Não há discrepâncias.
Fazendo uma síntese
feliz, Sampaio Dória assinala que ”a
realidade sobre as formas de governo, no que tem de profundo, não mudou com ao
passagem dos séculos. Ainda hoje, os homens que dispõem de poder, ou o
receberam da nação, em cujo o nome o exercem, ou dele se investiram, impondo-se
pela força aos mais fracos. É o que se colhe da observação dos fatos em toda
parte, em todos os tempos. Aqui, a vontade que ordena é representada; ali, é
originária. Ou vontade delegada, ou vontade própria. Ou consentimento dos
governados na investidura e no exercício do poder, ou sujeição absoluta dos
governados à vontade dos que dispuseram da força.
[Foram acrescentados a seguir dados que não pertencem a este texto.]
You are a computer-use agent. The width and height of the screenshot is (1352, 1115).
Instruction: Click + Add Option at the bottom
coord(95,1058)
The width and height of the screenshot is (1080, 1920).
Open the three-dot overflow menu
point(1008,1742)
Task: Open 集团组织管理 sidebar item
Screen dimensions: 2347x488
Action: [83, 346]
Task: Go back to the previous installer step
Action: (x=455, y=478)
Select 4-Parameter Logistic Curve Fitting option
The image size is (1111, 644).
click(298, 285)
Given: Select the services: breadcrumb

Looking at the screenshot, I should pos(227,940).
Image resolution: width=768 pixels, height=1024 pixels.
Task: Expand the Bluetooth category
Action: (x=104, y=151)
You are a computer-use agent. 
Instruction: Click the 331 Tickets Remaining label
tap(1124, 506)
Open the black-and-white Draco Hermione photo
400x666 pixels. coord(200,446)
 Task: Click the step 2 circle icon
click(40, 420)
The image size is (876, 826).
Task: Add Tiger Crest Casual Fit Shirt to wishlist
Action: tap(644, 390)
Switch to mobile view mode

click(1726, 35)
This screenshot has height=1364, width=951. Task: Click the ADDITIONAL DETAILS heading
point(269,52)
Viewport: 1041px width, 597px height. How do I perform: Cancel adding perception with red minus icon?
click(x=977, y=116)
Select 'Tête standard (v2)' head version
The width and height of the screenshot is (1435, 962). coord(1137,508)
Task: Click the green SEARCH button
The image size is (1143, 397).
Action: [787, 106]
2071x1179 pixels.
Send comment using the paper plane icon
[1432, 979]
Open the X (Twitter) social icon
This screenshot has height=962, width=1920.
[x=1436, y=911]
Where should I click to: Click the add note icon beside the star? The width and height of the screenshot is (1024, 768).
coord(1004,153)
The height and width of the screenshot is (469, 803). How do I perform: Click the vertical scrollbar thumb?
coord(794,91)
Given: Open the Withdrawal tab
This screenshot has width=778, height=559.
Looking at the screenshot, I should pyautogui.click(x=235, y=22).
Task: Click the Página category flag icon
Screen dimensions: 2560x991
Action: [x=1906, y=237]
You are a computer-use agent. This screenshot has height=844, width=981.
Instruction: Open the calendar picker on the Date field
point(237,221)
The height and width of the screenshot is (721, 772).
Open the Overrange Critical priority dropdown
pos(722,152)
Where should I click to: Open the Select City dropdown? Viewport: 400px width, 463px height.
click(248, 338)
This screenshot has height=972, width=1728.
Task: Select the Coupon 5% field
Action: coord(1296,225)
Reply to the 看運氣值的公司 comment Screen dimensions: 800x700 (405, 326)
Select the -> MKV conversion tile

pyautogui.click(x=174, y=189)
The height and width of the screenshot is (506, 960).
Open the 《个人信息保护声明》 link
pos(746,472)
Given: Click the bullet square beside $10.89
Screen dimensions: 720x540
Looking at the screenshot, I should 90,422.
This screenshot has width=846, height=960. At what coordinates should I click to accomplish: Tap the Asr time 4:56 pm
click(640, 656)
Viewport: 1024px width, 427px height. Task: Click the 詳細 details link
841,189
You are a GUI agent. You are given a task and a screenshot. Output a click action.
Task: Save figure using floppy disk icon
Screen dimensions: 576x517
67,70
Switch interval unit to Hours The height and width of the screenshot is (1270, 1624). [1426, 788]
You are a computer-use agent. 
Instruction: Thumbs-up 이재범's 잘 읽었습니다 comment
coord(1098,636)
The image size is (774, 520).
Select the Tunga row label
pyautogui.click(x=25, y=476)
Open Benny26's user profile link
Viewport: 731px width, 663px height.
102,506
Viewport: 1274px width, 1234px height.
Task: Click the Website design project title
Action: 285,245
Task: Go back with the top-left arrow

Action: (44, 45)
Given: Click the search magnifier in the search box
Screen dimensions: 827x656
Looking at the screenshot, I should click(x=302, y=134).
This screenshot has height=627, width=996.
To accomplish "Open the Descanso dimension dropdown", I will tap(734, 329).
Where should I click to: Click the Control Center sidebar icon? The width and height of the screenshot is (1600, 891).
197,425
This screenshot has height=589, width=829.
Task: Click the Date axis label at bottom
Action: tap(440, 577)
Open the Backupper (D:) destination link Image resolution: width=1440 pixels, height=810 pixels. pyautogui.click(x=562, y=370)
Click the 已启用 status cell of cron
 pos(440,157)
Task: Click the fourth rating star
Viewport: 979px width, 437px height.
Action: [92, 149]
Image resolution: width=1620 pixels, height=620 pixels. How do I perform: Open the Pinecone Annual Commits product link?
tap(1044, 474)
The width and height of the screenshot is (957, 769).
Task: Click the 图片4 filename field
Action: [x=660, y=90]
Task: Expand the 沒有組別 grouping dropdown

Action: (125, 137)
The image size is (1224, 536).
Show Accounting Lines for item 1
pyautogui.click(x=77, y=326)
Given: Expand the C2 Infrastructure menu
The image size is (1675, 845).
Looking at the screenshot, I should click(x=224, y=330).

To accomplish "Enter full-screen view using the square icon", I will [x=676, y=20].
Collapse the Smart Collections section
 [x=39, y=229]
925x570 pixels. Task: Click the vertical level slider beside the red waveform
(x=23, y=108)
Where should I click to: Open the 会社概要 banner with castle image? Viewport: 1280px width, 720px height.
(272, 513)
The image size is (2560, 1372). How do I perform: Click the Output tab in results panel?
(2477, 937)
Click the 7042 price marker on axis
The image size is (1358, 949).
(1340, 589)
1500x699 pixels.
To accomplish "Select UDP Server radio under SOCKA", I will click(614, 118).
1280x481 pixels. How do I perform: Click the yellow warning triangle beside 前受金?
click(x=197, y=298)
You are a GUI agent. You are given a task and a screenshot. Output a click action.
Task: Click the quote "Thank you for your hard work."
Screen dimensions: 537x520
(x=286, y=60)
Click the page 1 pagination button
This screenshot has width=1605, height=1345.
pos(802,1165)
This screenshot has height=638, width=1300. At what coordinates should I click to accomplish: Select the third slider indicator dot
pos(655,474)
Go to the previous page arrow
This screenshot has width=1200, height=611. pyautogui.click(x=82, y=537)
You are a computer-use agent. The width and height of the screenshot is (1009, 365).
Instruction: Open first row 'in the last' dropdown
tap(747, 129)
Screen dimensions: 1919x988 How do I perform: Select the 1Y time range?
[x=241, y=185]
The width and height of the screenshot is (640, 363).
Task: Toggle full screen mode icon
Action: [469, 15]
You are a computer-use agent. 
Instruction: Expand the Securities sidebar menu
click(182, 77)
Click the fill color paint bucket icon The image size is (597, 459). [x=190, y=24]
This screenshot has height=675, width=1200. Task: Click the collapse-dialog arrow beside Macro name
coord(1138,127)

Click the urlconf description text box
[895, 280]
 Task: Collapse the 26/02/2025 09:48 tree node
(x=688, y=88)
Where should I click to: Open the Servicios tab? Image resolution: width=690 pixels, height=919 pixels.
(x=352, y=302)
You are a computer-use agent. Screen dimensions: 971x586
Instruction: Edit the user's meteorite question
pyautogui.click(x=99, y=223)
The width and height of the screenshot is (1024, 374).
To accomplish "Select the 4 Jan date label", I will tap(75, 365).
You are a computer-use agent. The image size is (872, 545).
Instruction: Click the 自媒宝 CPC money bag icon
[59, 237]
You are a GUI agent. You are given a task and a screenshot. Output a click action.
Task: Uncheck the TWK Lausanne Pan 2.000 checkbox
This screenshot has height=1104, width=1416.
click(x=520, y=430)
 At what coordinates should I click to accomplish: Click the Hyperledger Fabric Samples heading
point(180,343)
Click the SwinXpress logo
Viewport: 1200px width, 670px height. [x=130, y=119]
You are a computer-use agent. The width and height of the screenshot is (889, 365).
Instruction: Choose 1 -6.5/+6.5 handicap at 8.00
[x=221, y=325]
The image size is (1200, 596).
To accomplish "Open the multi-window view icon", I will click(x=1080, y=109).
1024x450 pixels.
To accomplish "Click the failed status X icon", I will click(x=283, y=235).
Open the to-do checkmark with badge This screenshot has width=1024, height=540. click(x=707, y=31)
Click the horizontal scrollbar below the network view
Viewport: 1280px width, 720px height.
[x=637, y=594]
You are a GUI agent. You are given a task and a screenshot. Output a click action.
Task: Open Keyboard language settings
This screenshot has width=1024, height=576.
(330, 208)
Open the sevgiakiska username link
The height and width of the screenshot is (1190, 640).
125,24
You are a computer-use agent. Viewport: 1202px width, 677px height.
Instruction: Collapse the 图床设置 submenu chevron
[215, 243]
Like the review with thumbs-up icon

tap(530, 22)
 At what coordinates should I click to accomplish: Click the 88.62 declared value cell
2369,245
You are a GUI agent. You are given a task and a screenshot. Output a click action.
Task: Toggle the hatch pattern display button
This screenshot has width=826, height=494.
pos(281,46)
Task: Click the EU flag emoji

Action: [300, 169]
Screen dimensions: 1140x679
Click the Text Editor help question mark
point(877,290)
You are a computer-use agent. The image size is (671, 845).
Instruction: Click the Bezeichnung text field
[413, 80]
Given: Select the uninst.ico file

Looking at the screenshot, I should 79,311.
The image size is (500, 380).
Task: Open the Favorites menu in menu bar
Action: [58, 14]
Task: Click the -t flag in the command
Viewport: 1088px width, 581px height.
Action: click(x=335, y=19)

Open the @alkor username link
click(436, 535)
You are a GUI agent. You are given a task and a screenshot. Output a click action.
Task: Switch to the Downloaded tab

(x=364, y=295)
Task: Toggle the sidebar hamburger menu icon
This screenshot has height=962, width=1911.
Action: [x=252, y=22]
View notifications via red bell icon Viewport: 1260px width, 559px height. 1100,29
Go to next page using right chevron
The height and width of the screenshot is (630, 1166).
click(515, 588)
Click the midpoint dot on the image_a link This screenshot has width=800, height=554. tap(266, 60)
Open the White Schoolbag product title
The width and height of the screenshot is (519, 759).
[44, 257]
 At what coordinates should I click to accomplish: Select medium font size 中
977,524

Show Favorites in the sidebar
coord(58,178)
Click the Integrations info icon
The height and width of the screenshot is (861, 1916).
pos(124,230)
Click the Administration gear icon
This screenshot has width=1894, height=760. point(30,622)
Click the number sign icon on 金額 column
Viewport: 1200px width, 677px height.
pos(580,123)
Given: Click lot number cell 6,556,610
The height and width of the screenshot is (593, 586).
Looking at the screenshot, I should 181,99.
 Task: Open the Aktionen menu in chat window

Da primeira categoria são os
estados democráticos; da segunda,os não democráticos.”
Muitas são as peãs
essenciais ao funcionamento da máquina democrática. Entretanto, dada a brevidade
desta notas, não nos interessam senão as duas que indiscutivelmente são as
principais: a igualdade e a liberdade.
Se DEMOCRACIA é o PROCESSO
através do qual é apurada a vontade do povo, a igualdade e a liberdade
são CONDIÇÕES sem as quais ela não pode
atingir os seus fins.
Em outras palavras,
podemos dizer que a Democracia é a
cúpula, enquanto a igualdade e a liberdade são os pilares que a sustentam.
A Constituição Federal
dispõe que TODOS SÃO IGUAIS PERANTE A
LEI.
Corolário desse
dispositivo são outros postulados, como OS
CARGOS PÚBLICOS SÃO ACESSÍVEIS A TODOS OS CIDADÃOS; TODOS PODEM REUNIR-SE, SEM
ARMAS; A TODOS É LÍCITO PRATICAR TUDO QUANTO NÃO SEJA PROIBICO...
Quanto à
liberdade, numerosos são os dispositivos que a Magna Carta enumera: liberdade
de pensamento, liberdade de imprensa, liberdade de consciência e de crença,
liberdade de reunião,, liberdade de defesa, liberdade de associação, liberdade
no exercício de profissão, liberdade de representação, etc. A mais importante delas diz respeito ao JUS SUFRAGI, pelo qual tem o povo o
direito de escolher seus representantes. Na democracia brasileira a INDICAÇÃO DOS CANDIDATOS se faz por
intermédio dos PARTIDOS POLÍTICOS.
Estes, porém – E AQUI COMEÇA O
DESVIRTUAMENTO DO REGIME – não são devidamente estruturados. Em “A
REVOLUÇÃO LEGAL”, trabalho cuja atualidade é evidente, apesar de divulgado em
1924, escreveu Sampaio Dória que “A
SOBERANIA SE DESLOCOU DA NAÇÃO PARA OS SINDICATOS POLÍTICOS. A Nação é
soberana, MAS NÃO DECIDE. O povo é livre, MAS VIVE DEBAIXO DE GOVERNOS QUE NÃO
ESCOLHE”.
E explica: “O só caminho por onde, hoje em dia, pode um
moço no Brasil, entrar na política, é o afilhadismo e o engrossamento. Nunca, o
valor. Nunca, a independência. Mas, sempre a valia. Sempre, o amém.”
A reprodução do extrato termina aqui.